Tuesday, 2 June 2009

Sent back to die

On 13 March this year, two men travelled to the Congo. But unlike most of the men on their flight, they were not going voluntarily. They were forced to repatriate despite evidence that torture awaited them. Their pleas fell on the deaf ears of Jacqui Smith and her team at the UK Home Office. The men, Rabin Waba Muambi and Nsimbi Kumbi, reports Diane Taylor in the Guardian on 27 May, were both brutally tortured. Kumbi was jailed in the notorious Kin Maziere facility, where he was beaten, burned and forced to perform sex acts on male guards. Muambi was stripped, beaten and forced to drink his own urine.
But do not expect an apology from Smith. She may well be too busy watching porn movies with her husband or filing for refunds on her selfish expenditures. The taxpayer is forced to pay for her sex movies, her drain plugs, and also for her errors in judgement when the HO deports people to places where they are tortured or killed. The price of porn movies and drain plugs may only come to shillings and pence, but the price of human life and liberty is not so cheap.
But, one might argue, these were just some simple errors. Oh that they were indeed isolated incidents. But they are far from that. Talk to detainees in the system and you will find countless stories about people sent back to die. In Iraq, for instance; or Darfur, where Adam Mohamed tasted briefly of liberty after months in a UK detention centre. He told the HO he would be killed if he was sent back. He was, within 24 hours. The last hours of his life were recorded by Robert Verkaik in his 17 March Independent article, titled "Sent back by Britain. Executed by Darfur."

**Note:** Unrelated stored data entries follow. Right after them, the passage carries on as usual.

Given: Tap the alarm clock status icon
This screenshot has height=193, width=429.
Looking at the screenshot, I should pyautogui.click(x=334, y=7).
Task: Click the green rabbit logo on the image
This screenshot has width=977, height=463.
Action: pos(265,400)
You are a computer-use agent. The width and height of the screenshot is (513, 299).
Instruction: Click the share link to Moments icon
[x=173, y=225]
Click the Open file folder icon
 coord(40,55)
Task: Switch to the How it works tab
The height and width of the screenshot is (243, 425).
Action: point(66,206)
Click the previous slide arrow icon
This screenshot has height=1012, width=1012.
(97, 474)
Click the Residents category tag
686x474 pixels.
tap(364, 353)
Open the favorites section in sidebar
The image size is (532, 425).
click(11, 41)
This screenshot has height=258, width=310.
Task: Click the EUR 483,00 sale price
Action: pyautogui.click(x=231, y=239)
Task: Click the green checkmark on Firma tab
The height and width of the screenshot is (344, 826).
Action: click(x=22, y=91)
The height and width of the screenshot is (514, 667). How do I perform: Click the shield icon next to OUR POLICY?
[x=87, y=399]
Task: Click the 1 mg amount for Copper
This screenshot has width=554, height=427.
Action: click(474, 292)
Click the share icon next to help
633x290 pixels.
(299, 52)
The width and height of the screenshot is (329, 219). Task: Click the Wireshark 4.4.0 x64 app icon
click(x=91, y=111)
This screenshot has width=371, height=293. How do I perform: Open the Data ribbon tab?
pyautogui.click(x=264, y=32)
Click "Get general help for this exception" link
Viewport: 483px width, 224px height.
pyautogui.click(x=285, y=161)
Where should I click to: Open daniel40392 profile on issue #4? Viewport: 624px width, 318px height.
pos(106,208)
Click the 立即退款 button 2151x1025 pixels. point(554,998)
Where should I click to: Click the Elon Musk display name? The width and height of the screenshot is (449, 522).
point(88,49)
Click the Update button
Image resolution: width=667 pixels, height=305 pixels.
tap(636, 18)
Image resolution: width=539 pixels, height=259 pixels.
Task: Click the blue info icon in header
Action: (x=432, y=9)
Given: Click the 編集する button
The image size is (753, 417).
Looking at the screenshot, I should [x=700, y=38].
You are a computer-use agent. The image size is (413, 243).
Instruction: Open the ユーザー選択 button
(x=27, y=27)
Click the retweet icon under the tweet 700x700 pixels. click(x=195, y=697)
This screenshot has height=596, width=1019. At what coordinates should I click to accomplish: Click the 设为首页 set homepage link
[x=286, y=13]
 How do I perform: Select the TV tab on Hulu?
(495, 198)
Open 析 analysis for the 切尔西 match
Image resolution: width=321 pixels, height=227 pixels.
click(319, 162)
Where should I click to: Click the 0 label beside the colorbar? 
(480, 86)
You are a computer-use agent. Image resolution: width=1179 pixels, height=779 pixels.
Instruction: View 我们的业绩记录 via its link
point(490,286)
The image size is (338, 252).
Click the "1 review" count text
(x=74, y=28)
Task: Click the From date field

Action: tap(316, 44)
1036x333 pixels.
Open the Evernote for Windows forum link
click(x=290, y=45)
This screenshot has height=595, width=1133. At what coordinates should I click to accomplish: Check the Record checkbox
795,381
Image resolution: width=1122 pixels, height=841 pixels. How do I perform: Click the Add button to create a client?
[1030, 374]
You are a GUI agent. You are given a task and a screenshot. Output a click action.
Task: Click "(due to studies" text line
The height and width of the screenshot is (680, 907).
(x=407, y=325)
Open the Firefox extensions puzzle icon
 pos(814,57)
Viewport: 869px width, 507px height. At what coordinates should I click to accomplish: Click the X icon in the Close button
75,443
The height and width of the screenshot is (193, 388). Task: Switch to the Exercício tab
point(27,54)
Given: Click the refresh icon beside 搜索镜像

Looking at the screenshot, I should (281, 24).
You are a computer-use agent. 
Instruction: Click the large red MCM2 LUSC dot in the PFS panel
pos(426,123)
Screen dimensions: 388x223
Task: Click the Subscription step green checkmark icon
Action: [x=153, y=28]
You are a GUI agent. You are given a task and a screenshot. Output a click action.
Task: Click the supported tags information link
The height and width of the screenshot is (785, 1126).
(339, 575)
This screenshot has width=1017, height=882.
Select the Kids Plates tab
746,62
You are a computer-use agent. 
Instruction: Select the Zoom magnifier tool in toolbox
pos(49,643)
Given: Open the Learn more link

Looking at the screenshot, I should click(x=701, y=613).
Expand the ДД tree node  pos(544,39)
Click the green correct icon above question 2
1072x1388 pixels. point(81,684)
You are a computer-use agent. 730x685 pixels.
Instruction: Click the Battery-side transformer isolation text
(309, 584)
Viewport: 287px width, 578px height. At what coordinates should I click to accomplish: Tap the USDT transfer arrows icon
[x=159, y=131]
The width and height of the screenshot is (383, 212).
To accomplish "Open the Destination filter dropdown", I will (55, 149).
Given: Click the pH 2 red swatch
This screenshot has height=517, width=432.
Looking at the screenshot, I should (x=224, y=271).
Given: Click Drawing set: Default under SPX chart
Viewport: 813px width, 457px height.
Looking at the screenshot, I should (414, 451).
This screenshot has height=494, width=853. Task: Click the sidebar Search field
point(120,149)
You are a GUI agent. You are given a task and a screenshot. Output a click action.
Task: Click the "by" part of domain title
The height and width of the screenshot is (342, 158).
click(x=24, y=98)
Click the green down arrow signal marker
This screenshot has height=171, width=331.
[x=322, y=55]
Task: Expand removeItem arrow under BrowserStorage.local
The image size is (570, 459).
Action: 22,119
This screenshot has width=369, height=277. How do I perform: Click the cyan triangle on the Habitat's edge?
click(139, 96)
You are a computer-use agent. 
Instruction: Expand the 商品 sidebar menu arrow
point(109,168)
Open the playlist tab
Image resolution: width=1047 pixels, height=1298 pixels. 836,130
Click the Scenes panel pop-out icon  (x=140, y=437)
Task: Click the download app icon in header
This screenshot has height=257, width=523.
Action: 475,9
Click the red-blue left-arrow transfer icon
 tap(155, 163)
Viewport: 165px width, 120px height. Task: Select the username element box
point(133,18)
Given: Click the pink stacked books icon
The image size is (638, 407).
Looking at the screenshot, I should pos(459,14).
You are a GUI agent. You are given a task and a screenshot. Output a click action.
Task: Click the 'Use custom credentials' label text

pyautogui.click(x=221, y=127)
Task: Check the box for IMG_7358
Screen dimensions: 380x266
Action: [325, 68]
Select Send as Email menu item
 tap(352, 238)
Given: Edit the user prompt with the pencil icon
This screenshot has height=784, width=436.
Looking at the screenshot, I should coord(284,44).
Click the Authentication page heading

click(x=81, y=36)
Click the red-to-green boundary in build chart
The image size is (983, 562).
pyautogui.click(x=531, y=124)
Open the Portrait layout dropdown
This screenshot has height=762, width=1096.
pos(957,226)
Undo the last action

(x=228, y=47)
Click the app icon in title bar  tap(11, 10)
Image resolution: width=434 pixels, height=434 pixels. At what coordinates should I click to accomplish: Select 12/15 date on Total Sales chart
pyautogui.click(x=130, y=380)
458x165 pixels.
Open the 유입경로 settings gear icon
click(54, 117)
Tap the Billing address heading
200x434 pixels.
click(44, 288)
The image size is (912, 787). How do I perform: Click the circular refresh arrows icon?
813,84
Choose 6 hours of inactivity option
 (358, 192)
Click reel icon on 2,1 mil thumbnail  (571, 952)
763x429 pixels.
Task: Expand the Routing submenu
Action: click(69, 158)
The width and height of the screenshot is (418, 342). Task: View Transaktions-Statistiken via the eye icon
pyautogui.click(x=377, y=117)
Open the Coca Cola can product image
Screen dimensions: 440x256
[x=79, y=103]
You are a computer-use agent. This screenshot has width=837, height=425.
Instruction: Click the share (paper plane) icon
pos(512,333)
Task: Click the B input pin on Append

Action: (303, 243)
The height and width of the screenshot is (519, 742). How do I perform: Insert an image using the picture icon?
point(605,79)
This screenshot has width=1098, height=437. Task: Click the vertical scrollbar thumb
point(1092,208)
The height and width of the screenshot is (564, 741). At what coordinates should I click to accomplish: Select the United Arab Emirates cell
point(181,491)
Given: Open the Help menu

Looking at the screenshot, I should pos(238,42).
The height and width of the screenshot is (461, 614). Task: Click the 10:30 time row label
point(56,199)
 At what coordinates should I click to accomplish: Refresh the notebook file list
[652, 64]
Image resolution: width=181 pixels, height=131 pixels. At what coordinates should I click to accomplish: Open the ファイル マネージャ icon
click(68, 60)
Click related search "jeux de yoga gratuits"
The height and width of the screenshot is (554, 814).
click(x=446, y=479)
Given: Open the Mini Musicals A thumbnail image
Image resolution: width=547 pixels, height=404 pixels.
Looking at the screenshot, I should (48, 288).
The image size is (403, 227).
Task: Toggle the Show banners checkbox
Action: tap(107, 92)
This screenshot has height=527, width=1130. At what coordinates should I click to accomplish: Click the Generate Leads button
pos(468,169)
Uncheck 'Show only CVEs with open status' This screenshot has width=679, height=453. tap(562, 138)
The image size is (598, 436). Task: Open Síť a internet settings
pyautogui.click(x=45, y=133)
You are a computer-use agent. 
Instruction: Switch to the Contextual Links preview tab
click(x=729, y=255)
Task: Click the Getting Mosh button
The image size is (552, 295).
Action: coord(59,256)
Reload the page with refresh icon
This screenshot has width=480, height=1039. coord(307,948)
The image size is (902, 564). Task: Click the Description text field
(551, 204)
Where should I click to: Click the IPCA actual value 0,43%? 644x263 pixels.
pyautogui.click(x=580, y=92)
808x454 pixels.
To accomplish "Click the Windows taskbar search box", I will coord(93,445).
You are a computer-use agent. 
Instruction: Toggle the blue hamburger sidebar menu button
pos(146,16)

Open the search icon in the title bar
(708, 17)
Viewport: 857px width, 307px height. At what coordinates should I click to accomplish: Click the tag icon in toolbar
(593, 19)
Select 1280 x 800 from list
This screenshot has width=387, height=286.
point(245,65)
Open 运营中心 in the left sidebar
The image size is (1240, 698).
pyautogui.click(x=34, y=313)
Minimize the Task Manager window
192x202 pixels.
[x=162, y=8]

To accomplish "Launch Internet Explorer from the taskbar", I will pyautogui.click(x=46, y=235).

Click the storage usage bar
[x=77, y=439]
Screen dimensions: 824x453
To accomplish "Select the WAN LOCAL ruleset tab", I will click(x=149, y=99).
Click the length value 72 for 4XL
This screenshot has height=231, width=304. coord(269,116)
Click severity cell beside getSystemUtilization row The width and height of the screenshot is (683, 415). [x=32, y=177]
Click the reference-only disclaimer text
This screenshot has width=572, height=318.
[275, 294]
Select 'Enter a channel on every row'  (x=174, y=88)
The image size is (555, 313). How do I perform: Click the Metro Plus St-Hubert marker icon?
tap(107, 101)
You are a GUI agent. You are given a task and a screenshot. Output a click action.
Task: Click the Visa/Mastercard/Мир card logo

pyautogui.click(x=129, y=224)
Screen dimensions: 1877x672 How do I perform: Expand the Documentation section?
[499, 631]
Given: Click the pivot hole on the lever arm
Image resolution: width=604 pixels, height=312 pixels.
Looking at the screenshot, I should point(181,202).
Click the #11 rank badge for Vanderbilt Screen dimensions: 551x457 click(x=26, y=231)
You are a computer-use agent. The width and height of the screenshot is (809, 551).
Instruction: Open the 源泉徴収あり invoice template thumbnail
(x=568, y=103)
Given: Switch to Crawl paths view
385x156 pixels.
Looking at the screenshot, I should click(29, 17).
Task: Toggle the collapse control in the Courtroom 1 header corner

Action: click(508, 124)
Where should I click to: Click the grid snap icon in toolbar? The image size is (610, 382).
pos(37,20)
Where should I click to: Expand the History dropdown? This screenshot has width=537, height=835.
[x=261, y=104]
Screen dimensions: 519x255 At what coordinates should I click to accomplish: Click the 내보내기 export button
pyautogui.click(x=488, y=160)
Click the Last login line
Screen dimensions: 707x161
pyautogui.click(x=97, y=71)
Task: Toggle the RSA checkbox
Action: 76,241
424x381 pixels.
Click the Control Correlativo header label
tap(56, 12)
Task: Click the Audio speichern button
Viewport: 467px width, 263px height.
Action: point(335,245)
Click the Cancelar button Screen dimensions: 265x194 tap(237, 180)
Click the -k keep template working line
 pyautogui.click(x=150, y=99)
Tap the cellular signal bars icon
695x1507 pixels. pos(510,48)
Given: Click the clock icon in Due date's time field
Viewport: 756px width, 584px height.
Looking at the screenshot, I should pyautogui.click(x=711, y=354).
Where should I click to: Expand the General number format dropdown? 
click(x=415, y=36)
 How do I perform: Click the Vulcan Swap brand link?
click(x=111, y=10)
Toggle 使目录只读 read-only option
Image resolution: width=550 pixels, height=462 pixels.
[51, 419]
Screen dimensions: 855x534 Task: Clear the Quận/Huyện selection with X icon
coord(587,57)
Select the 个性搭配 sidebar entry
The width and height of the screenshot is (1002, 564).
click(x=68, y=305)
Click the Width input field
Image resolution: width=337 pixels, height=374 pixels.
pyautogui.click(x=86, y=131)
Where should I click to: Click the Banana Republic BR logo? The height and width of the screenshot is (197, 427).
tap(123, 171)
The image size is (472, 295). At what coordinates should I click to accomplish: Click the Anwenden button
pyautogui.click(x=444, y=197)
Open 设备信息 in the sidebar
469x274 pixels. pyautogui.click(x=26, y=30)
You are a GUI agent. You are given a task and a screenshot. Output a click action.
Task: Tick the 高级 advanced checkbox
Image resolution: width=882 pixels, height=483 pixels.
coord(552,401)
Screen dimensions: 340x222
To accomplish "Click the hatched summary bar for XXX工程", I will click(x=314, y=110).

But Smith and her team had deemed the Sudan to be safe, along with Pakistan, the Congo, Sri Lanka, Sierra Leone and other well known trouble spots that she and her porn loving husband do not choose to visit on their weekends.
We have heard about all this for years, but what are we doing? The purpose of this blog is t0 get an amnesty for asylum seekers in the UK. Recently we cheered on the Ghurkas after Smith's team tried to deny them entry. Good as that victory was, it did not address the more crucial cases of people who are under real threat of death and torture. These cases are more urgent, but sadly, they get neglected. Why?
We will be posting here the stories of those who are at risk of such deportations, and making petitions here for the general public to get involved. If our leaders are not going to dop their jobs, then we must step in and act.